▶ _Task directions_
Reproduce the items from the start through the line containing "Dobro (40, 505)", inclusive, swapping "Privacy Policy" for "Privacy Notice" and changing nothing else.

::: Provided information

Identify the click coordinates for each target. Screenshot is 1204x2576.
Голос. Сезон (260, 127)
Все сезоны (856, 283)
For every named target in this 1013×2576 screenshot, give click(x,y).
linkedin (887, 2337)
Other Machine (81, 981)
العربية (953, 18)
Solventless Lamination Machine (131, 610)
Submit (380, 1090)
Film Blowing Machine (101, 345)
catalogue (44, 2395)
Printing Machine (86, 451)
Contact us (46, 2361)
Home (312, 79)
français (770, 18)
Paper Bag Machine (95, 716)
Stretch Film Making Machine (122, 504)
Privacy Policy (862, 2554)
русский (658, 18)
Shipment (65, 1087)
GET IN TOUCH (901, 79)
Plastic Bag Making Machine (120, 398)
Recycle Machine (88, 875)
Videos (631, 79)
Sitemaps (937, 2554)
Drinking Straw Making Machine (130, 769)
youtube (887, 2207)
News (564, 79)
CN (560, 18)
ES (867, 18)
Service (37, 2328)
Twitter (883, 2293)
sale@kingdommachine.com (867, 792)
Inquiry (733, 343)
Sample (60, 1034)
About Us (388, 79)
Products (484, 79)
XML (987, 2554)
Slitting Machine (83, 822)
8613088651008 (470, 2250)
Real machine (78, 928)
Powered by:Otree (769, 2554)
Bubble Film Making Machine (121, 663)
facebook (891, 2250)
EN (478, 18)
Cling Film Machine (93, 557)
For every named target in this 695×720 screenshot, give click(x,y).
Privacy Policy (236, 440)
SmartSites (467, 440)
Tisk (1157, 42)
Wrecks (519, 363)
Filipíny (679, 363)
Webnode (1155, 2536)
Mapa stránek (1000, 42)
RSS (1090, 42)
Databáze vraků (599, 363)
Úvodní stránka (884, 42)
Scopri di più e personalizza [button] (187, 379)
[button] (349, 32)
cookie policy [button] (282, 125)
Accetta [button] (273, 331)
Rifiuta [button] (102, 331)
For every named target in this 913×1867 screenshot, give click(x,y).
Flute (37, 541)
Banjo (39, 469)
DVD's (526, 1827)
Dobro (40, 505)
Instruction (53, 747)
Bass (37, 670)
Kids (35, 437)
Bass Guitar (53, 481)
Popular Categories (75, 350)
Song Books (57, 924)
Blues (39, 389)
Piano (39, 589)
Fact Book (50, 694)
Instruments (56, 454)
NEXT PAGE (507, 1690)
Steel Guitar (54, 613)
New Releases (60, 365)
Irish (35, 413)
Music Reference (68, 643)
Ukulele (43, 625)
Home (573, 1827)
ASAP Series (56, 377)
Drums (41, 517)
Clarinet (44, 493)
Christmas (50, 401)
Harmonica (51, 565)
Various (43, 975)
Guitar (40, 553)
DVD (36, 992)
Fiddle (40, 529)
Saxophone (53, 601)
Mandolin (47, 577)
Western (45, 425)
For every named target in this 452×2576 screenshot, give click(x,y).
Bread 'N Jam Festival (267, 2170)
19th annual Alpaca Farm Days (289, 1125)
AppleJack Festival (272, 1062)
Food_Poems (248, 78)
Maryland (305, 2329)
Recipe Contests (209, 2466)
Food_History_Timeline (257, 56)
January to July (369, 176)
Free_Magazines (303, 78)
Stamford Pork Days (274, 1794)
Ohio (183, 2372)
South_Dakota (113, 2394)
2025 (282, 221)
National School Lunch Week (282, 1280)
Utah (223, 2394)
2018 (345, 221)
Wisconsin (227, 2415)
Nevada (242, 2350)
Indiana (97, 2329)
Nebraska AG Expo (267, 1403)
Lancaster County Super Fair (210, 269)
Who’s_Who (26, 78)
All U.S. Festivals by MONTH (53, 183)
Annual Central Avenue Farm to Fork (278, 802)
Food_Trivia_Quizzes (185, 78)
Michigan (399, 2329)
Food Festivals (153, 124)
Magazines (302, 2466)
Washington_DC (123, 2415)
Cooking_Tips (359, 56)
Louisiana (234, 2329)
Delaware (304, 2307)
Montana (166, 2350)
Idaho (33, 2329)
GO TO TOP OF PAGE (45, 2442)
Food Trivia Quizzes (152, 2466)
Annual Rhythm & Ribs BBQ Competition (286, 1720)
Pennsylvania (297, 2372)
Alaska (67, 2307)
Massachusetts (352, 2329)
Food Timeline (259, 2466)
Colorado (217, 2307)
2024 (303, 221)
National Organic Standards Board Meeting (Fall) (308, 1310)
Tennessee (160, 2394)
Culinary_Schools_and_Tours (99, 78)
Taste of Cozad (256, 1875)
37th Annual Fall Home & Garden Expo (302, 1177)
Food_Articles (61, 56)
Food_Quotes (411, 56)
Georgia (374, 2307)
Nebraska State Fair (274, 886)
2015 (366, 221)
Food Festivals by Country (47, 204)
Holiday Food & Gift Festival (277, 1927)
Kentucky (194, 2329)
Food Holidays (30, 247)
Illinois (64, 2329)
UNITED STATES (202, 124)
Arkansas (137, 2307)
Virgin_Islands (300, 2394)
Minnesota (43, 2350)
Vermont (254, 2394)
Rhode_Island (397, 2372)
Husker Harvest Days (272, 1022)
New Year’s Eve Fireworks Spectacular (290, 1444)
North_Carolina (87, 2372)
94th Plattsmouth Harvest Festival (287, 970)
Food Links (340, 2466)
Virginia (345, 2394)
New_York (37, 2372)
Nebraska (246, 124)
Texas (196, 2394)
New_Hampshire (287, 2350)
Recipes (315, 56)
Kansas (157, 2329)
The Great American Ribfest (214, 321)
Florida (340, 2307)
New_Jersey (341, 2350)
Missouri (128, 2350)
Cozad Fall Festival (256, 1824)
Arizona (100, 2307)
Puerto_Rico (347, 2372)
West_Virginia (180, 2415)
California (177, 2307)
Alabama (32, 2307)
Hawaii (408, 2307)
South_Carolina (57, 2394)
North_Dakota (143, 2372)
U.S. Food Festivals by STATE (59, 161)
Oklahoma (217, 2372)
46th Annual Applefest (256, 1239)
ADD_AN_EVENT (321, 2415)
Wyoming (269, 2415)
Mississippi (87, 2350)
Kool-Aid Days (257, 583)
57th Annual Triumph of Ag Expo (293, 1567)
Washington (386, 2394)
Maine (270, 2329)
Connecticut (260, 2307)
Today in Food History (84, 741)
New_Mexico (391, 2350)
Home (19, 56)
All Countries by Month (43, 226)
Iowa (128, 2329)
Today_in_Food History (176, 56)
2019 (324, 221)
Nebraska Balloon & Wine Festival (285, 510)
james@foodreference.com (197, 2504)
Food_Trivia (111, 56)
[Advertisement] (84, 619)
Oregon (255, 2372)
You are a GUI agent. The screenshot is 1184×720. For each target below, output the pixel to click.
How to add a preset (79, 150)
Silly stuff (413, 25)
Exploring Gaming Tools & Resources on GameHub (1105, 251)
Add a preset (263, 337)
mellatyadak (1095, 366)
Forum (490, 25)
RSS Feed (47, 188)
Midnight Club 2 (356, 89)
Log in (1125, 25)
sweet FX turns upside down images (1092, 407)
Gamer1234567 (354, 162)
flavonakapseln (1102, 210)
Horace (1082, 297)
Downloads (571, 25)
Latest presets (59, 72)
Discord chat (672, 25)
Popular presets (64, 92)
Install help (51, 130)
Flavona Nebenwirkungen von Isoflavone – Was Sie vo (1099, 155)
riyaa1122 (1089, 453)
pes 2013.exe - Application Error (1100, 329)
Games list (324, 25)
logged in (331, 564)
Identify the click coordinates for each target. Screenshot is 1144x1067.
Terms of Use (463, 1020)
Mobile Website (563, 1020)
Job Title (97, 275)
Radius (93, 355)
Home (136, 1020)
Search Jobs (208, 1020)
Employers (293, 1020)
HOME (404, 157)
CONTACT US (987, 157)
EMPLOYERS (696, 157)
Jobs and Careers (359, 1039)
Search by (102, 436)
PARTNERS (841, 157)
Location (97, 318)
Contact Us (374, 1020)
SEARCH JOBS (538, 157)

::::::

▶ _Reply_
Identify the click coordinates for each target. Screenshot is 1204x2576.
Голос. Сезон (260, 127)
Все сезоны (856, 283)
For every named target in this 1013×2576 screenshot, give click(x,y).
linkedin (887, 2337)
Other Machine (81, 981)
العربية (953, 18)
Solventless Lamination Machine (131, 610)
Submit (380, 1090)
Film Blowing Machine (101, 345)
catalogue (44, 2395)
Printing Machine (86, 451)
Contact us (46, 2361)
Home (312, 79)
français (770, 18)
Paper Bag Machine (95, 716)
Stretch Film Making Machine (122, 504)
Privacy Notice (862, 2554)
русский (658, 18)
Shipment (65, 1087)
GET IN TOUCH (901, 79)
Plastic Bag Making Machine (120, 398)
Recycle Machine (88, 875)
Videos (631, 79)
Sitemaps (937, 2554)
Drinking Straw Making Machine (130, 769)
youtube (887, 2207)
News (564, 79)
CN (560, 18)
ES (867, 18)
Service (37, 2328)
Twitter (883, 2293)
sale@kingdommachine.com (867, 792)
Inquiry (733, 343)
Sample (60, 1034)
About Us (388, 79)
Products (484, 79)
XML (987, 2554)
Slitting Machine (83, 822)
8613088651008 (470, 2250)
Real machine (78, 928)
Powered by:Otree (769, 2554)
Bubble Film Making Machine (121, 663)
facebook (891, 2250)
EN (478, 18)
Cling Film Machine (93, 557)
For every named target in this 695×720 screenshot, give click(x,y).
Privacy Notice (236, 440)
SmartSites (467, 440)
Tisk (1157, 42)
Wrecks (519, 363)
Filipíny (679, 363)
Webnode (1155, 2536)
Mapa stránek (1000, 42)
RSS (1090, 42)
Databáze vraků (599, 363)
Úvodní stránka (884, 42)
Scopri di più e personalizza [button] (187, 379)
[button] (349, 32)
cookie policy [button] (282, 125)
Accetta [button] (273, 331)
Rifiuta [button] (102, 331)
For every named target in this 913×1867 screenshot, give click(x,y).
Flute (37, 541)
Banjo (39, 469)
DVD's (526, 1827)
Dobro (40, 505)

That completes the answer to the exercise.